> **What is required**
Convert the rows below, from the first line through the line containing "(x=260, y=265)", inclusive, into a numbered list, leaving out blank lines.

------ Data shown ------

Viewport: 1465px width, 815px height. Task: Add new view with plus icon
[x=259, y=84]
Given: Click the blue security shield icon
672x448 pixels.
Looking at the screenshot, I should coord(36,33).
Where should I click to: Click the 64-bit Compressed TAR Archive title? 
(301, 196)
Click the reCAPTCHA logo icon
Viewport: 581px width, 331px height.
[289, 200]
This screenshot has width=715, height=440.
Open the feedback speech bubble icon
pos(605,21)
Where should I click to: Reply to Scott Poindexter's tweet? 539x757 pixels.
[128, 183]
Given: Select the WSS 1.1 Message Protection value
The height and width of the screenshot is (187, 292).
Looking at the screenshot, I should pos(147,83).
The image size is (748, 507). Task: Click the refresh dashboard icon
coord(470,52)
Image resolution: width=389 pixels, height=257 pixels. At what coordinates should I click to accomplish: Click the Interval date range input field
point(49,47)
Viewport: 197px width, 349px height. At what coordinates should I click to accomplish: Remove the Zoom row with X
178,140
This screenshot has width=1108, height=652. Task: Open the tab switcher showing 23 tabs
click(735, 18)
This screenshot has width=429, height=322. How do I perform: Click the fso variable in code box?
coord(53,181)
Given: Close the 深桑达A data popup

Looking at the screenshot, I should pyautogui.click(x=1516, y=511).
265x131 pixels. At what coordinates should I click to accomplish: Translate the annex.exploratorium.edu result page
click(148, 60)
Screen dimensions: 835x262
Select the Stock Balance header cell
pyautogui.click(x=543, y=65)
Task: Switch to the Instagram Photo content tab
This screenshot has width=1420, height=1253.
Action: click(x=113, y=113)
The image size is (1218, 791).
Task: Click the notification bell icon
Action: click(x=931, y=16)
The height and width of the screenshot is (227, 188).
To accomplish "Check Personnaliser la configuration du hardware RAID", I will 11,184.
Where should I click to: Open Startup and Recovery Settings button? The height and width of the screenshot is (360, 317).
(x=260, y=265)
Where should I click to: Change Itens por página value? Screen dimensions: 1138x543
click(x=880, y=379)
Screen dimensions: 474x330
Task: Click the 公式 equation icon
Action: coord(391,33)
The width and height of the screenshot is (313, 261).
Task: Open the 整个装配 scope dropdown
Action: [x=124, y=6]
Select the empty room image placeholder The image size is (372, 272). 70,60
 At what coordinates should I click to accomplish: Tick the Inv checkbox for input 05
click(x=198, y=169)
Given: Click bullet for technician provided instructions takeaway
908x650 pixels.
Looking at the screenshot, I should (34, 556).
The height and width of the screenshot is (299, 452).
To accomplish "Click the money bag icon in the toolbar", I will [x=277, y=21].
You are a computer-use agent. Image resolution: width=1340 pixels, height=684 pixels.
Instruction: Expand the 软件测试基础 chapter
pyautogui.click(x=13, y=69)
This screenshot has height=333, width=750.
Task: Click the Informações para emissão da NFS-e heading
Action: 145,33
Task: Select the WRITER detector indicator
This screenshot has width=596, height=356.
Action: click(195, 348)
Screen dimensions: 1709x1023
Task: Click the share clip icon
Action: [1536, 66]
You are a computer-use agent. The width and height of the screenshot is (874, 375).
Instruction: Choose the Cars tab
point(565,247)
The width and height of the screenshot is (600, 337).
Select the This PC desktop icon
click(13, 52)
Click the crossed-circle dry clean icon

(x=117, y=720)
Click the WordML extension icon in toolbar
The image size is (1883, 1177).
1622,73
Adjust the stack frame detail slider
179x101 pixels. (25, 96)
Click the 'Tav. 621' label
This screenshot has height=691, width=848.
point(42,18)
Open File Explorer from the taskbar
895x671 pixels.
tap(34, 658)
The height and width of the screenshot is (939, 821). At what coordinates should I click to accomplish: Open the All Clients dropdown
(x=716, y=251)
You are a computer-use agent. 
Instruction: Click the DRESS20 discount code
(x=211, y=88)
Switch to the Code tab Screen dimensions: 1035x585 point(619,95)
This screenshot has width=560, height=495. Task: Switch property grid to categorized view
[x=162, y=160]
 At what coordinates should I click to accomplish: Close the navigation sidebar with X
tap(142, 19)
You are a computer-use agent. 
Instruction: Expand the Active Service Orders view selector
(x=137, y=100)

------

> **Solution**
1. Viewport: 1465px width, 815px height. Task: Add new view with plus icon
2. [x=259, y=84]
3. Given: Click the blue security shield icon
4. 672x448 pixels.
5. Looking at the screenshot, I should coord(36,33).
6. Where should I click to: Click the 64-bit Compressed TAR Archive title? 
7. (301, 196)
8. Click the reCAPTCHA logo icon
9. Viewport: 581px width, 331px height.
10. [289, 200]
11. This screenshot has width=715, height=440.
12. Open the feedback speech bubble icon
13. pos(605,21)
14. Where should I click to: Reply to Scott Poindexter's tweet? 539x757 pixels.
15. [128, 183]
16. Given: Select the WSS 1.1 Message Protection value
17. The height and width of the screenshot is (187, 292).
18. Looking at the screenshot, I should pos(147,83).
19. The image size is (748, 507). Task: Click the refresh dashboard icon
20. coord(470,52)
21. Image resolution: width=389 pixels, height=257 pixels. At what coordinates should I click to accomplish: Click the Interval date range input field
22. point(49,47)
23. Viewport: 197px width, 349px height. At what coordinates should I click to accomplish: Remove the Zoom row with X
24. 178,140
25. This screenshot has width=1108, height=652. Task: Open the tab switcher showing 23 tabs
26. click(735, 18)
27. This screenshot has width=429, height=322. How do I perform: Click the fso variable in code box?
28. coord(53,181)
29. Given: Close the 深桑达A data popup
30. Looking at the screenshot, I should pyautogui.click(x=1516, y=511).
31. 265x131 pixels. At what coordinates should I click to accomplish: Translate the annex.exploratorium.edu result page
32. click(148, 60)
33. Screen dimensions: 835x262
34. Select the Stock Balance header cell
35. pyautogui.click(x=543, y=65)
36. Task: Switch to the Instagram Photo content tab
37. This screenshot has width=1420, height=1253.
38. Action: click(x=113, y=113)
39. The image size is (1218, 791).
40. Task: Click the notification bell icon
41. Action: click(x=931, y=16)
42. The height and width of the screenshot is (227, 188).
43. To accomplish "Check Personnaliser la configuration du hardware RAID", I will 11,184.
44. Where should I click to: Open Startup and Recovery Settings button? The height and width of the screenshot is (360, 317).
45. (x=260, y=265)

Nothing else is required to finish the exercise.